The Bubble Boys Book

Over the past decade, there’s been a significant change in the relationship dynamic between our sporting heroes and the ticket paying public. Once revered, our elite athletes now carry the dual burdens of high expectation and public skepticism, the indifference fuelled by the perception of inflated salaries and less than perfect behavior.

Bubble Boys Front Cover Open the newspaper (or more likely, log on) enough days in a row, and you’re pretty well guaranteed to stumble across one of our sporting elite, engaged in some alcohol fuelled act of stupidity. If it’s not an alcohol related incident, it’s a sex scandal, or a drug scandal, or a betting scandal. And the anti-social behavior is made all the more offensive and newsworthy by the apparent repetition.

But where does the truth lie? Are the undesirable (at times illegal) actions of a very small minority simply tarnishing the reputation and standing of the vast majority? On the whole – who are our elite athletes? Arrogant, overindulged, over paid brats, living the dream, or hard working, gifted professionals, worthy of our respect, and the very good money they earn, albeit for a defined period?

The purpose of Bubble Boys is to better understand the “lot” of the professional sportsman. To take an in depth look into the trappings, the pressures, the responsibilities and of course the scrutiny – the fact from the first bounce or bowl of the ball, the first drive or first serve, our sportsman hand over their lives and virtually become public property.

It examines in detail the relationships they share with their many and varied stakeholders, starting with the paying public, but extending through to the administrators, the media, the corporate community, their peers (including the former greats), but most critically, their inner circle – the people they rely upon for direction and advice.

Just how hard is it to have that many masters?

To find out, I have canvassed a wide range of Australia’s highest sporting achievers (some just starting out, some recently retired, others approaching retirement). We learn of their experiences, and in the case of those who have “hung up boots” – the confronting transition into life after sport, when the cheering stops, the accolades cease, and they have to start a fresh – often at the very bottom.
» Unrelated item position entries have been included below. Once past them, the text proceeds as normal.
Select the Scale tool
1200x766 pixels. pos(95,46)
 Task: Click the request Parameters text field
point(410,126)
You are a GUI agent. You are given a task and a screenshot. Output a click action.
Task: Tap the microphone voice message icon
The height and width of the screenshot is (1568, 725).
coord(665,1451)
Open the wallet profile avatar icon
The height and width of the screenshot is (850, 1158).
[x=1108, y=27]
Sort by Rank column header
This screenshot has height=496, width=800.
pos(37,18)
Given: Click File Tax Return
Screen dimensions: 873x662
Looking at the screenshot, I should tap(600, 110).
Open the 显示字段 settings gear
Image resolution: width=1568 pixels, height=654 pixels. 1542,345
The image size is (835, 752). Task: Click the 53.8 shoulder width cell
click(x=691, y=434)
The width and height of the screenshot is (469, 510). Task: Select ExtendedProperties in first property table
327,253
Bubble Boys also explores the views and contributions of those on the periphery – the coaches, the career welfare managers, the player agents, the player associations, the corporate supporters, the media commentators, and of course their increasingly visible, increasingly voluble wives and girlfriends.

Finally, there is a section devoted to solutions – the skills, techniques and strategies that can help today’s professional athletes survive and thrive in this glare of the public spotlight, to build a “brand” likely to win the hearts and minds of the sporting public. Along the way, we defer to the “good guys” of Australian sport – those who have excelled at the highest level for an extended period without any compromise to their accessibility, approachability or humility.

As the title Bubble Boys suggests, this book is about blokes. The fact that I have deliberately focused on sportsmen should not in any way be construed as undermining the significance of women’s sport in this country.

The simple fact is most of the sport’s big pay packets, most of the scrutiny, most of the scorn, most of the adulation, and practically all the anti-social social stems from elite level males. Just like it does in the rest of the world.

The girls, whether they are wired differently, mature earlier, or simply don’t have the opportunity to play up – who knows. Maybe they do, and we don’t care enough to find out about it.

There is no perfect time to be writing a book of this nature. The world of sport is a movable feast. There’s every chance the day after publication, another athlete will gain unwarranted notoriety, come tumbling to earth with a deafening thud. If it’s not the day after, it will be the week after, or the month after.

It is not in the charter of Bubble Boys to name and shame, There are countless anecdotes where specific detail has been deliberately removed, or descriptions left broad, so as to protect the identity of the central figures. In a few instances, I have not even been told the identity of the “subject matter”, nor asked the question. Readers will be probably wonder who they are, some will hazard a guess, others may even go to the trouble of trying to work it out.

But in the overall context of the book, it’s not the “who” that is important – it’s the what and the why – the reason and rationale behind the behavior.

Readers will draw their own conclusions, but hopefully, by the time the final page has been turned, there will be some new perspective.

And the realization that like life itself, nothing is ever quite as good or quite as bad as it seems.